Kempten – Neben offenen Baustellen wie der Sanierung der Lorenzstraße-Süd, der Zukunft des ehemaligen Krankenhausareals in der Memminger Straße oder dem künftigen Standort der Stadtbibliothek, war vor allem der Hildegardplatz noch einmal Thema in der Jahreshauptversammlung der Stiftsstadtfreunde.

Ob die schnelle Behebung des anfangs mit den schwarzen Steinen „sehr schlecht begehbaren Weges“ über das Baustellengelände; die „gute Baubegleitung“ unter anderem durch den Baucontainer mit Sprechzeiten für Bürger oder die belebenden Aktionen auf dem Platz vor Ort durch das Citymanagement: für die aktuelle Entwicklung auf dem Hildegardplatz hatte Ilse Roßmanith-Mitterer, Vorsitzende der Stiftsstadtfreunde, viel Lob. Nach anfänglichen Ressentiments sei auch die temporäre Verlegung des Wochenmarktes auf den Residenzplatz für die Marktleute „in Ordnung“, „manche würden sogar gerne dort bleiben“, schloss sie diese Option allerdings gleich aus. Eine „sehr schwere Zeit“ räum-te sie für die kleinen Geschäfte rund um den Hildegardplatz ein, die dort für „einen eigenen Flair“ sorgten. Deshalb „sollten wir ihnen die Treue auch in dieser schwierigen Zeit halten“, appellierte sie.

Nicht ganz so glücklich seien die Stiftsstadtfreunde über die Entscheidung für den Marktbrunnen mit spielenden Kindern statt einer Figur von Hildegard. Deshalb richtete sie erneut die Bitte an die Vertreter der Stadt, zumindest eine Hinweistafel auf diese anzubringen. „Viele denken, dass es sich um Hildegard von Bingen handelt“, klärte sie darüber auf, dass die Namensgeberin des Platzes Königin Hildegard gewesen sei, Gemahlin Kaiser Karls des Großen und unter anderem Förderin des Kemptener Klosters.

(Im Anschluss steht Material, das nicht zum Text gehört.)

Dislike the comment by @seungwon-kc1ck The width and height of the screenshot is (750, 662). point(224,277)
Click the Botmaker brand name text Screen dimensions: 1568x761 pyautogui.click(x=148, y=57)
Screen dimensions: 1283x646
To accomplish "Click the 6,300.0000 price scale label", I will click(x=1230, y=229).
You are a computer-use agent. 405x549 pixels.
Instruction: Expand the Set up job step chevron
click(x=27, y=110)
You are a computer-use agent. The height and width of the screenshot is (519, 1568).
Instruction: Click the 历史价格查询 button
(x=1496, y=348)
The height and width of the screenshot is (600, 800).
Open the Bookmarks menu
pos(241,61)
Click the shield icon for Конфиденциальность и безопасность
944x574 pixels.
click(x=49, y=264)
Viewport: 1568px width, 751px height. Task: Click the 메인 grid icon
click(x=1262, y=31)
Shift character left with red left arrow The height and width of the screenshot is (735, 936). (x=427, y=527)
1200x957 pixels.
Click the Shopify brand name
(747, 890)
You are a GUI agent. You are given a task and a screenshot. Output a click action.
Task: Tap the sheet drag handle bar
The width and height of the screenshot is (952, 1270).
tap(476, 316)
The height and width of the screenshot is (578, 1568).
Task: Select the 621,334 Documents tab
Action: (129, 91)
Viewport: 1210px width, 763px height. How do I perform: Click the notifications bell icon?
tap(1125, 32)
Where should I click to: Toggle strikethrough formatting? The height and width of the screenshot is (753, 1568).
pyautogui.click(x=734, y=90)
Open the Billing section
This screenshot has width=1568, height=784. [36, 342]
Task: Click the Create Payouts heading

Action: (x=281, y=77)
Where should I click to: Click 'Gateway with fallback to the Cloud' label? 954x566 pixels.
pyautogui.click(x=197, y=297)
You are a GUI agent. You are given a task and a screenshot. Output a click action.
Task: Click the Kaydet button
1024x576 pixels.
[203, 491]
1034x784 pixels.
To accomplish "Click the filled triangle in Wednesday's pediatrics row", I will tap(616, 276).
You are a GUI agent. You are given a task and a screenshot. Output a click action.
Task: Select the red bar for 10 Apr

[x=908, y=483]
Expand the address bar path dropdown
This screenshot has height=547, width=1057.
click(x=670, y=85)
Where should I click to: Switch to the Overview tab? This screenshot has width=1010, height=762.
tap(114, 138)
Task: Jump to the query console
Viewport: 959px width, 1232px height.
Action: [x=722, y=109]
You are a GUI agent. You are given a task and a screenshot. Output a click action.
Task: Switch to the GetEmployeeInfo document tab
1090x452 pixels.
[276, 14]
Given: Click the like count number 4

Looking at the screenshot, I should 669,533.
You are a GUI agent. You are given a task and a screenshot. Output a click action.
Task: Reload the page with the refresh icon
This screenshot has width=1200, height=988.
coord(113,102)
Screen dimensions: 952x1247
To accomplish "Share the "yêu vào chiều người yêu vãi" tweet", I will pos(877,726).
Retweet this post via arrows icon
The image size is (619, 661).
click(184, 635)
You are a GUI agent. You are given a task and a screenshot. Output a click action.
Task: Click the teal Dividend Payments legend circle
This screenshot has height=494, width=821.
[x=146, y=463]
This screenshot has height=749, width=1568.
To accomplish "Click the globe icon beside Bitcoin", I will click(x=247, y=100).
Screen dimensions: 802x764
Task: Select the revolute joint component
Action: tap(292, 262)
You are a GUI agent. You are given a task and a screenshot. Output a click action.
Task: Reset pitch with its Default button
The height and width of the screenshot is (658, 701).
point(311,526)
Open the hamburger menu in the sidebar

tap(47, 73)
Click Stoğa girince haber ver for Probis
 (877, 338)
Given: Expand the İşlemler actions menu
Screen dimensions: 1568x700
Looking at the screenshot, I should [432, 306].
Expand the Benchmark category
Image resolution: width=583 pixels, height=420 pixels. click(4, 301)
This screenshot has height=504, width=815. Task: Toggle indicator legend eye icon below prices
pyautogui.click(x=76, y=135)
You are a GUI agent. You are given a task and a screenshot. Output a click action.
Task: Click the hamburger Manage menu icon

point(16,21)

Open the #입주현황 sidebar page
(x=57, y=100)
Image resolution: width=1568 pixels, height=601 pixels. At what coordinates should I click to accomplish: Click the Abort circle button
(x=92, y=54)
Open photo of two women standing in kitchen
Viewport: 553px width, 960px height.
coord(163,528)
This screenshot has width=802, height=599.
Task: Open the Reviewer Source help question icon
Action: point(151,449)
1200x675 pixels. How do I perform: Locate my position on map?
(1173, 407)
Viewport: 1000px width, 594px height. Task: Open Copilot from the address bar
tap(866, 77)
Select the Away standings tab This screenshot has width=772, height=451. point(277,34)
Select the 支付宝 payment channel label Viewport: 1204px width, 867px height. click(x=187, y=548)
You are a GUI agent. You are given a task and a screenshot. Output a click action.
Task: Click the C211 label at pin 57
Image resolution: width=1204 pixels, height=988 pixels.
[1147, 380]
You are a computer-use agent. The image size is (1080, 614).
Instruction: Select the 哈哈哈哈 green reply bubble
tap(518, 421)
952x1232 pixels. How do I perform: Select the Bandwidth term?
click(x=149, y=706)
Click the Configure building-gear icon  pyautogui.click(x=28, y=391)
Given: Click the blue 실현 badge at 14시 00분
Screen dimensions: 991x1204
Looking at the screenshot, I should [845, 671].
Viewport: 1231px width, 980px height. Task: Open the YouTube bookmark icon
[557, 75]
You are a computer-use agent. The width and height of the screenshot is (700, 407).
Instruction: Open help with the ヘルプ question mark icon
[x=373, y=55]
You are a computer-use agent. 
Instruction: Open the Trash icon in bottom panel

„Es wird zwei Stationen geben“, konnte Kulturamtsleiter Dr. Gerhard Weber auch sogleich beruhigen: eine auf dem Kirchhügel mit einem Hinweis auf Hildegard und eine am Schlangenbach mit allgemeinen Infos zum Platz. In Kürze werde, so Weber weiter, bereits ein lebendig bebilderter Plan auf dem Gelände Informationen zur Platzentwicklung sowie über die archäologischen Funde dort liefern. In einem kurzen Überblick erinnerte er unter anderem an die Freilegung der Fundamente eines Wirtschaftsgebäudes nahe des Eingangs zum Fürstensaal, oder eines „im 13. Jahrhundert als Kerngebäude“ errichteten und später als Badehaus genutzten Gebäudes, das „unerwartet“ im westlichen Platzbereich gefunden worden war. Im Gegensatz zu früheren Grabungen im Innenbereich der Residenz, sei, so Weber weiter, bei den jetzigen Grabungen im Außenbereich der Residenz „nichts für die Archäologie so interessantes gefunden worden“.